_Task requirements_:
Each line of the listing below must be retyped as given.

--- Provided material Enclosed Below ---

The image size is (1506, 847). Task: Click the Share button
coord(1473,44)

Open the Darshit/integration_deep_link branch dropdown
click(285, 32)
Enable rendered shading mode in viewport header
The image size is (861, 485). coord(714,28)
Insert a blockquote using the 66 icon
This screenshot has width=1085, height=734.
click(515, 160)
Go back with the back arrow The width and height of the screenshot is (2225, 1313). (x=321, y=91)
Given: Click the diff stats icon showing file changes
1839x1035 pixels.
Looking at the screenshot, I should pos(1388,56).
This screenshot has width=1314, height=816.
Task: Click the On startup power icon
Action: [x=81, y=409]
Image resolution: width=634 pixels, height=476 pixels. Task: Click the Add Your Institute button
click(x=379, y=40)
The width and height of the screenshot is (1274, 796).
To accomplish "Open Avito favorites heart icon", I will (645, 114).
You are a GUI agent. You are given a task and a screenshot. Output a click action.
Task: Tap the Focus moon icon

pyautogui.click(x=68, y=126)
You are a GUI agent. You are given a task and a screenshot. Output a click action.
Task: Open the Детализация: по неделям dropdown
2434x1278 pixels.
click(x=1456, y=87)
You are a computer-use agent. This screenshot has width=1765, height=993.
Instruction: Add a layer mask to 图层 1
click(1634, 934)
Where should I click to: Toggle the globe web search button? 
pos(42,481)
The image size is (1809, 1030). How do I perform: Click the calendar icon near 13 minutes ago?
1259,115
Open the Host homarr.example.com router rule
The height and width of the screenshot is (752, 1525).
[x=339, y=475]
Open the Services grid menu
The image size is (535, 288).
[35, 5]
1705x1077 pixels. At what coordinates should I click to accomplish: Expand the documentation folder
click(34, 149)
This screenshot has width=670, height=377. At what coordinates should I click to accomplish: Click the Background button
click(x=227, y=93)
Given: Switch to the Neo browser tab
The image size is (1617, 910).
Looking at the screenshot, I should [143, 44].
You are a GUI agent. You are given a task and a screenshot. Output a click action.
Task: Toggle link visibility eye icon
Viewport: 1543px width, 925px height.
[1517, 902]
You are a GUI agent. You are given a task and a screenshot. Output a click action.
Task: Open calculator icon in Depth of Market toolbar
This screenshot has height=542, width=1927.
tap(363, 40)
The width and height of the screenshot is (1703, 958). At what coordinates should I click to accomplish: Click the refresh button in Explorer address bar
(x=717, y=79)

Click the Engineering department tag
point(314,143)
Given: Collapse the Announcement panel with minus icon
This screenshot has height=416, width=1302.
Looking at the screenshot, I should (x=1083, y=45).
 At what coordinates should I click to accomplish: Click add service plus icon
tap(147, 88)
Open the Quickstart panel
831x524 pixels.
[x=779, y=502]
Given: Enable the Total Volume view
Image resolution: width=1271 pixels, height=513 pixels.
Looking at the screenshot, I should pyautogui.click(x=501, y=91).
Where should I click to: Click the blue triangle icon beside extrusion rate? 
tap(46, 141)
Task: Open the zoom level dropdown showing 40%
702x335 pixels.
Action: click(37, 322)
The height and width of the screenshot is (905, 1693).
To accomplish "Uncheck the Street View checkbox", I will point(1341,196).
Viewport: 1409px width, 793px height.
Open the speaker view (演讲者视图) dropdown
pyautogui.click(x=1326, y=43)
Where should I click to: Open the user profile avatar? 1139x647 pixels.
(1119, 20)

--- End of Enclosed Provided material ---

_Answer space_:
The image size is (1506, 847). Task: Click the Share button
coord(1473,44)

Open the Darshit/integration_deep_link branch dropdown
click(285, 32)
Enable rendered shading mode in viewport header
The image size is (861, 485). coord(714,28)
Insert a blockquote using the 66 icon
This screenshot has width=1085, height=734.
click(515, 160)
Go back with the back arrow The width and height of the screenshot is (2225, 1313). (x=321, y=91)
Given: Click the diff stats icon showing file changes
1839x1035 pixels.
Looking at the screenshot, I should pos(1388,56).
This screenshot has width=1314, height=816.
Task: Click the On startup power icon
Action: [x=81, y=409]
Image resolution: width=634 pixels, height=476 pixels. Task: Click the Add Your Institute button
click(x=379, y=40)
The width and height of the screenshot is (1274, 796).
To accomplish "Open Avito favorites heart icon", I will (645, 114).
You are a GUI agent. You are given a task and a screenshot. Output a click action.
Task: Tap the Focus moon icon

pyautogui.click(x=68, y=126)
You are a GUI agent. You are given a task and a screenshot. Output a click action.
Task: Open the Детализация: по неделям dropdown
2434x1278 pixels.
click(x=1456, y=87)
You are a computer-use agent. This screenshot has width=1765, height=993.
Instruction: Add a layer mask to 图层 1
click(1634, 934)
Where should I click to: Toggle the globe web search button? 
pos(42,481)
The image size is (1809, 1030). How do I perform: Click the calendar icon near 13 minutes ago?
1259,115
Open the Host homarr.example.com router rule
The height and width of the screenshot is (752, 1525).
[x=339, y=475]
Open the Services grid menu
The image size is (535, 288).
[35, 5]
1705x1077 pixels. At what coordinates should I click to accomplish: Expand the documentation folder
click(34, 149)
This screenshot has width=670, height=377. At what coordinates should I click to accomplish: Click the Background button
click(x=227, y=93)
Given: Switch to the Neo browser tab
The image size is (1617, 910).
Looking at the screenshot, I should [143, 44].
You are a GUI agent. You are given a task and a screenshot. Output a click action.
Task: Toggle link visibility eye icon
Viewport: 1543px width, 925px height.
[1517, 902]
You are a GUI agent. You are given a task and a screenshot. Output a click action.
Task: Open calculator icon in Depth of Market toolbar
This screenshot has height=542, width=1927.
tap(363, 40)
The width and height of the screenshot is (1703, 958). At what coordinates should I click to accomplish: Click the refresh button in Explorer address bar
(x=717, y=79)

Click the Engineering department tag
point(314,143)
Given: Collapse the Announcement panel with minus icon
This screenshot has height=416, width=1302.
Looking at the screenshot, I should (x=1083, y=45).
 At what coordinates should I click to accomplish: Click add service plus icon
tap(147, 88)
Open the Quickstart panel
831x524 pixels.
[x=779, y=502]
Given: Enable the Total Volume view
Image resolution: width=1271 pixels, height=513 pixels.
Looking at the screenshot, I should pyautogui.click(x=501, y=91).
Where should I click to: Click the blue triangle icon beside extrusion rate? 
tap(46, 141)
Task: Open the zoom level dropdown showing 40%
702x335 pixels.
Action: click(37, 322)
The height and width of the screenshot is (905, 1693).
To accomplish "Uncheck the Street View checkbox", I will point(1341,196).
Viewport: 1409px width, 793px height.
Open the speaker view (演讲者视图) dropdown
pyautogui.click(x=1326, y=43)
Where should I click to: Open the user profile avatar? 1139x647 pixels.
(1119, 20)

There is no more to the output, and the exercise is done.